Foreign Exchange (Forex)
Foreign Exchange, alternatively referred to as Forex, can be called the deals connected with changes of various currencies. For instance, the conversion process of Swiss franc into yuan.
Forex is considered as the greatest, highly liquid market, circulating more than billions U.S. dollars on a daily basis.
Although, generally accepted residency is absent, there exists a whole cluster of electronically controlled agents:
- commercial dealers;
- private speculators;
Working principle of Forex
Forex specifies the worth of a greater part of currencies. This process has an alternative designation - the exchange rate. Anyway, foreign exchange includes currency trading. Instances may comprise putting a stake on easing or tightening monetary strategy, which means increasing one currency towards another.
Currency trading contemplates 6 leading currency pairs:
- GBP/USD, or the British pound and the U.S. dollar.
- AUD/USD, or the Australian dollar and the U.S. dollar.
- USD/JPY, or the U.S. dollar and the Japanese yen.
- EUR/USD, or the Euro and the U.S. dollar.
- USD/CHF, or the U.S. dollar and the Swiss franc.
- CAD/USD, or the U.S. dollar and the Canadian dollar.
So every above-mentioned pair has its own value. Let’s see how it works. Give consideration to the pair USD/JPY. And take the cost of 127.59, that signifies buying one U.S. dollar with the use of 127.59 Japanese yen. If the price moves upwards, then the value of the U.S. dollar increases consequently towards the yen.
Speaking about Forex, it becomes obvious that the currencies are converted in lots. They are divided into mini, micro and standard ones. So that a standard lot amounts to 100,000 worth of a certain currency unit, mini lots - 10,000, while micro lots - 1,000 value. This process discerns from the usual bank visit, where you just convert your money. Forex presupposes deal-making in special regulated currency blocks. That’s what lots are for.
Forex trading processes
The Forex operates on a 24-hour basis, and hereby 5 days a week, except for national holidays, which are also bank time offs. The reason for such long business hours is the fact that every time zone has its own institutions that buy and sell currencies.

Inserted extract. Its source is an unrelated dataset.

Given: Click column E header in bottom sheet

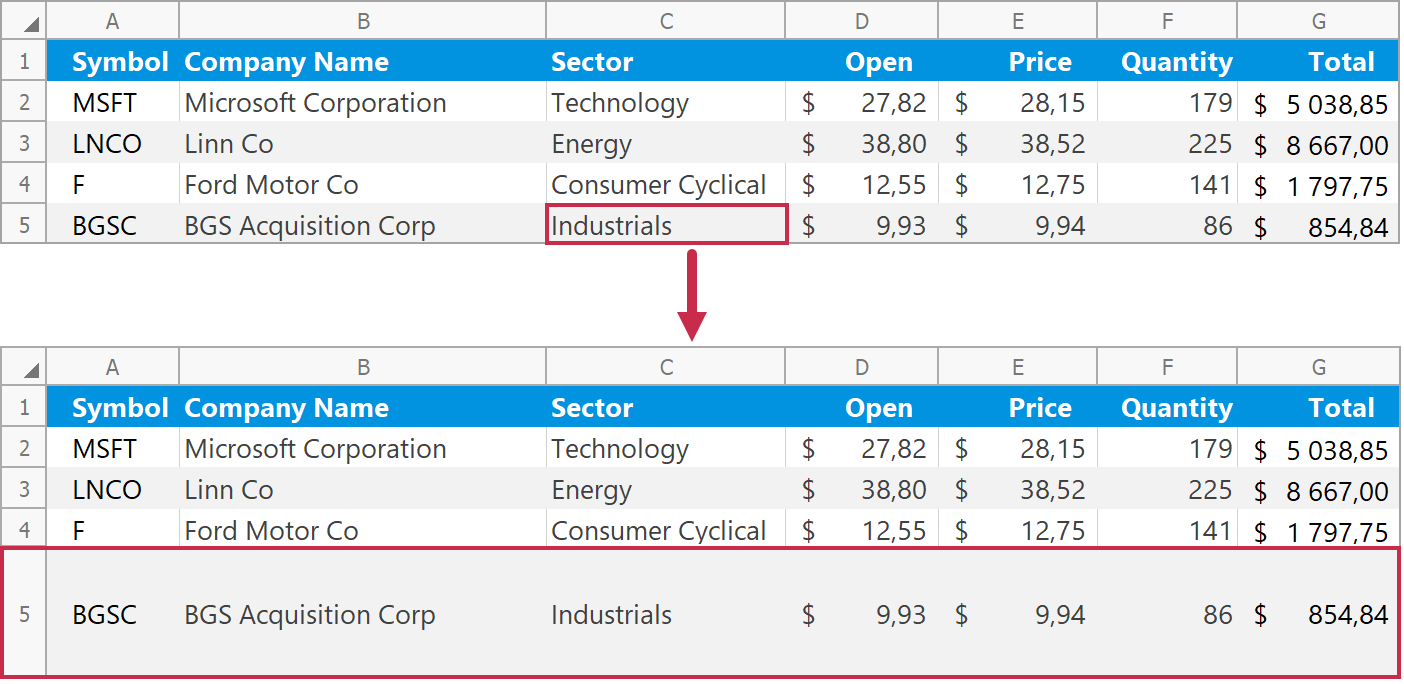Looking at the screenshot, I should pos(1018,367).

The market doesn't rely on a “one contact” principle. There exists tons of prospects concerning Forex deal-making. For instance, investors are able to address dealers, or monetary institutions, as they are more aware of the exchange functioning and possess more developed networking solutions.

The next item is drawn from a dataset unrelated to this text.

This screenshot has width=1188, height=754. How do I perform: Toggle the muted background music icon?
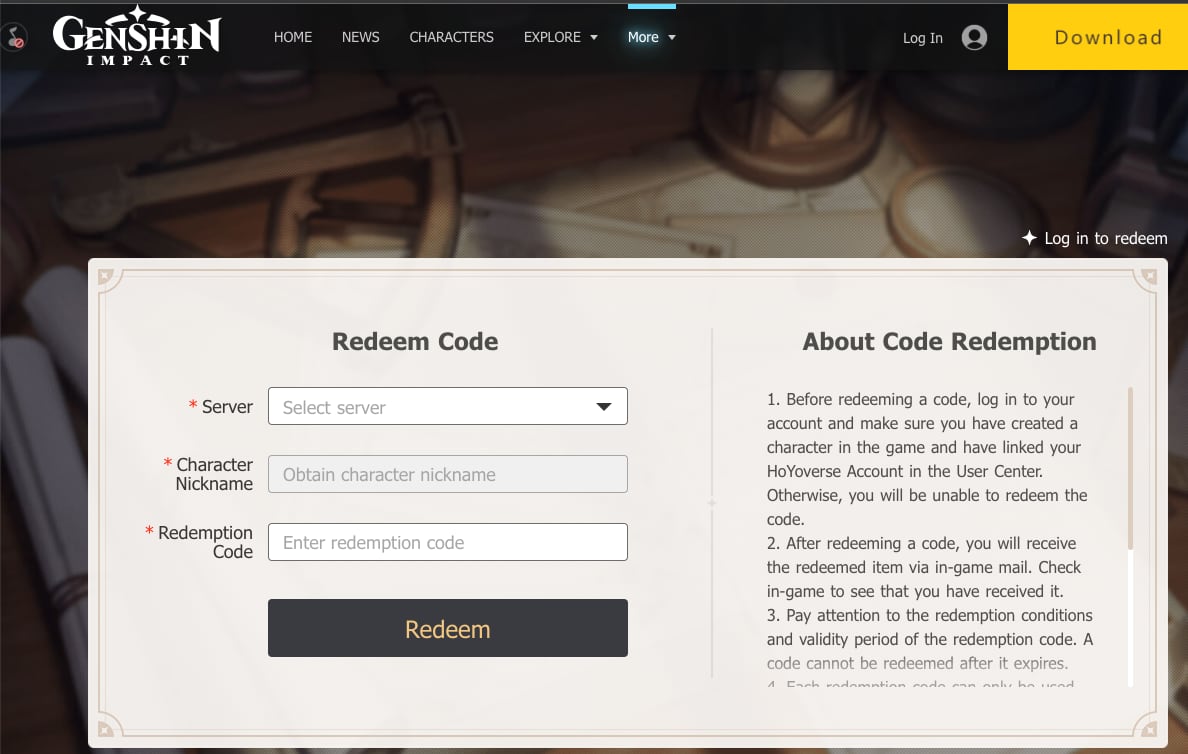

Earlier, the concept of international currency trade was applied exclusively by authorities, major enterprises and hedge funds. Currently, such commercial activity is available to the general public, due to the advancement of digitalization. So that numerous enterprises suggest private entities to start the accounts and trade.
Forex trading process suggests buying or selling a currency of a certain state, i.e. material conversion is not carried out. Anyway, the market anticipates opening the account in a particular currency. The trader’s aim is to track the price hike or drop, in order to gain the profit.
Main features of Forex
It is a common fact that Forex should be separated from other far-famed markets.
So the main differences are:
- The presence of fewer regulations, meaning that market agents aren’t attached to the majority of codes or policies, as it’s prescribed with particular economic environments. So that there exists no clearing house associations.
- The absence of charges and commissions on Forex, indicating that a broker doesn't receive fees for trader’s transactions. Anyway, does the broker gain profit then? Of course! The agent obtains a spread, which means the distinction between the acquisition value and transaction price. The margin may be set or moving.
- The availability of round-the-clock entrance, signifying the continuous trading sessions all day long. There is only one pause, when temporary closure of the U.S. market happens on Saturday approximately at 1 AM GMT. Nevertheless, the New Zealand trading hour starts on Sunday at 9 PM, due to the time offset.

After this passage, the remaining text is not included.